For my (fellow) nerds, I wanted to address two main things.
1. Defining Plat+ (Classification Accuracy Shrinking Sample Size)
TL;DR 1: Outlined below, we currently use a classification system (A) which we believe prioritizes accuracy, but does lower the sample size pool (ex: Plat+) by a small amount. The old system (B), which most sites use, inflates win rates and sample sizes - plain and simple, it's not acceptable to use a system that says a class (Plat+) has a 55% winrate on average. That would incorrectly mean that most builds have a positive win rate in Plat+. That skews the data way more than sample size. I'd try to remember that size of sample is not the be-all-end-all of accuracy.
Let's use this sample game:
Team 1 (W): Plat 4, Plat 4, Gold 1, Gold 1, Gold 1 | Team 2 (L): Gold 1, Gold 1, Gold 1, Gold 1, Gold 1
As a simple example, here are 2 classification strategies (among many). We currently use Class A.
Classification A (Average):
Approach: average the MMRs and classify the results as the averaged MMR (here: Gold).
Result: This game counts as 5 Gold Wins and 5 Gold Losses.
Classification B (Individualized):
Approach: Each player's W/L counts towards their actual rank.

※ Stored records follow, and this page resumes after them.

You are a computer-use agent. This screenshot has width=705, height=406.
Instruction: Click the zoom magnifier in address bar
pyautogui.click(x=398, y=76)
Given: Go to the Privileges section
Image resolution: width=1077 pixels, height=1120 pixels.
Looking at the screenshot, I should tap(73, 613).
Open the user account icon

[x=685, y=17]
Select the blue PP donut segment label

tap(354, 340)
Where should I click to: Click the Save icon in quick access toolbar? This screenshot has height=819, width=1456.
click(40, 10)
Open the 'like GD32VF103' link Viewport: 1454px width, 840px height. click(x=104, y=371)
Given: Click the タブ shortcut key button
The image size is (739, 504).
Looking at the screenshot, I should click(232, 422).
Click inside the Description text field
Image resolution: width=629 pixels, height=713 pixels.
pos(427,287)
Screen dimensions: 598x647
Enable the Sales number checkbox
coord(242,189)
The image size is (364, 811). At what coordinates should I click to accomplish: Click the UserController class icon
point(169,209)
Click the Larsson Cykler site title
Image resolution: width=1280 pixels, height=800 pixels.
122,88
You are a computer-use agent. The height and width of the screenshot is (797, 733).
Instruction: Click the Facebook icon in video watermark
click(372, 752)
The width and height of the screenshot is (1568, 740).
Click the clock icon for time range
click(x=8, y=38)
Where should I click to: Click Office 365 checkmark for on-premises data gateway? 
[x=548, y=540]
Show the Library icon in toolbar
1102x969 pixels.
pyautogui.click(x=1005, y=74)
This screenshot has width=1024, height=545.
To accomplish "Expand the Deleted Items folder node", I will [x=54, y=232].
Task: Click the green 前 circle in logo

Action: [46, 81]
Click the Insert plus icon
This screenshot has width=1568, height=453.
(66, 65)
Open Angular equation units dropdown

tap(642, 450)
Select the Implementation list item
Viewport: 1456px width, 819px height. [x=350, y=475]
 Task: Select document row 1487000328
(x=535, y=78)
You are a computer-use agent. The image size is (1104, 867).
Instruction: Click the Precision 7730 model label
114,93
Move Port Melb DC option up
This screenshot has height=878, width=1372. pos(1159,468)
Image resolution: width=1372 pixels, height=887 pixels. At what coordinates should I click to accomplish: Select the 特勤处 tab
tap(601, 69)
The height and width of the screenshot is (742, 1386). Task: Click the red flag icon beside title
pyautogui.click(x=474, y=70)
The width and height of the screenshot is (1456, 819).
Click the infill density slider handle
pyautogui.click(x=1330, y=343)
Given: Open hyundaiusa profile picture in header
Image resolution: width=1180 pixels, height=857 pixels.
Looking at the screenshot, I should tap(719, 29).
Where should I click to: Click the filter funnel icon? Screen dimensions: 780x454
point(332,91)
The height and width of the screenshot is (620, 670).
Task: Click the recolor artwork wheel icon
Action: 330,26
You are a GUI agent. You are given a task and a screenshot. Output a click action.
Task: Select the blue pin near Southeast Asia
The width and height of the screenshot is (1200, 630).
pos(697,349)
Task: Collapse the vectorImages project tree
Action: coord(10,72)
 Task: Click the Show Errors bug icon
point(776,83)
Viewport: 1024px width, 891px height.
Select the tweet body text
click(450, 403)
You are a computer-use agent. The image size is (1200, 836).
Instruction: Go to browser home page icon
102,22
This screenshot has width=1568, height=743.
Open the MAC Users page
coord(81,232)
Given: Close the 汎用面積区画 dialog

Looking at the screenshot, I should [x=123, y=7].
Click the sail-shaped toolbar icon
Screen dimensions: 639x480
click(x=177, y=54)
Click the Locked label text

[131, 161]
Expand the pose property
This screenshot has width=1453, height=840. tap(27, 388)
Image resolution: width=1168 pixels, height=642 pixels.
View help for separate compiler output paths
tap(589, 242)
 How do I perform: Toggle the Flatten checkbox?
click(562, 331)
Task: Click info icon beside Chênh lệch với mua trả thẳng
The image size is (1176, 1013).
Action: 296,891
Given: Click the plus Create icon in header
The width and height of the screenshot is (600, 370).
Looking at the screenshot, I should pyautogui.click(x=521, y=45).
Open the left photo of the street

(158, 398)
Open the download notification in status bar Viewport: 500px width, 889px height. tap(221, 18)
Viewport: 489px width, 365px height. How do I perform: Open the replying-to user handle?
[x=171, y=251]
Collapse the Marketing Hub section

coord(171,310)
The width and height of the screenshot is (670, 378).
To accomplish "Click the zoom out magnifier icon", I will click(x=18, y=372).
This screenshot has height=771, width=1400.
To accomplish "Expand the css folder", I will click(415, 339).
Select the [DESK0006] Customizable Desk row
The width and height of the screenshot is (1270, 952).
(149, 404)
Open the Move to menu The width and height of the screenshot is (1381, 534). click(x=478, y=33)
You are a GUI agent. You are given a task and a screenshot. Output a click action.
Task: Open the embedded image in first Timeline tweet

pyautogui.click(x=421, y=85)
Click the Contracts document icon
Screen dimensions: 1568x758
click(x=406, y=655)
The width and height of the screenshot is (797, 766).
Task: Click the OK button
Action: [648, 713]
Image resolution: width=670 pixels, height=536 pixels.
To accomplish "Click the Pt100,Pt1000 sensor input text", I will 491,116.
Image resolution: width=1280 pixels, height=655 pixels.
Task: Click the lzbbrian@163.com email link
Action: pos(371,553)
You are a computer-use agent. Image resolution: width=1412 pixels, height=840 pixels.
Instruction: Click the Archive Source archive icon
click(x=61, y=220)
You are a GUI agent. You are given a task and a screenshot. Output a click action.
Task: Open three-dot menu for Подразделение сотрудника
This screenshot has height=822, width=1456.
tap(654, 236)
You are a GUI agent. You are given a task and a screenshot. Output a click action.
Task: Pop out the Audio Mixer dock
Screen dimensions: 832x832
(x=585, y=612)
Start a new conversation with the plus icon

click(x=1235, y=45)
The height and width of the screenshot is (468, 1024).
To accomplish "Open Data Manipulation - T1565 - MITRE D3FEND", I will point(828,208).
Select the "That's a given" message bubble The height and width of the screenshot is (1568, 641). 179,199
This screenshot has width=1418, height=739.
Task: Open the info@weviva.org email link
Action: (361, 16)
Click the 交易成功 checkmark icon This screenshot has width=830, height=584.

Result: This game counts as 2 Plat Wins and 3 Gold Wins and 5 Gold Losses.
Class A Pros:
+Will have 50% wins and 50% losses
+The numbers for Gold will add up to 100%
Class A Cons:
-Fewer champions analyzed. We lose 2 Plat games which are classified as Gold games in the above example.
-Less data for higher ranks. All Challenger games are rare, so mixes of Challenger + Masters will be classified as Masters games.
Class B Pros:
+More champions analyzed
+More data for higher ranks
Class B Cons:
-As MMR increases, win rates will be inflated as Plat players are more likely to win than Gold players, etc.
-Conclusion: Matches in a given MMR will be extremely unlikely to add up to 100% System B results in Plat+ players, as a class, having an average of 55%+ win rate. If this were the only game in our database, our site would say that Plat players would have a 100% winrate and Gold players have a negative winrate. You can understand how this is problematic and can inflate results across millions of games. A sample size needs to be significantly large, but size is not the absolute determinant in an accurate interpretation of the results.
2. Outages In Last Few Months Causing Small Data
Here are some of the issues that caused U.GG data outages in the past few months:
Patch 10.1: Season ID from Riot API is 13, which was the same season id from season 9. We made an assumption and expected this number to be 14 and this caused our systems a few months ago to crash.
Patch 10.4: Rewrote our match crawler to more efficiently support profiles and tier list. Previously we were seeding with a group of players and searching through their matches to add other players to our queue. Now we crawl through the leaderboard to grab every match. We had issues while transitioning this process.
Patch 10.8: Adjusted our code base because one of our databases, Elastic Search, changed many defaults with a recent update.
The shard default for the index went from 10 to 2. This caused I/O issues with our database.
I would like to reiterate that these issues are not an excuse. Because of our position in the League of Legends eco system, our users deserve better. We were too reckless in deploying our changes and have caused headache for a lot of you. We're working on refining our process to avoid these types of outages. We will make U.GG accuracy and reliability a top priority.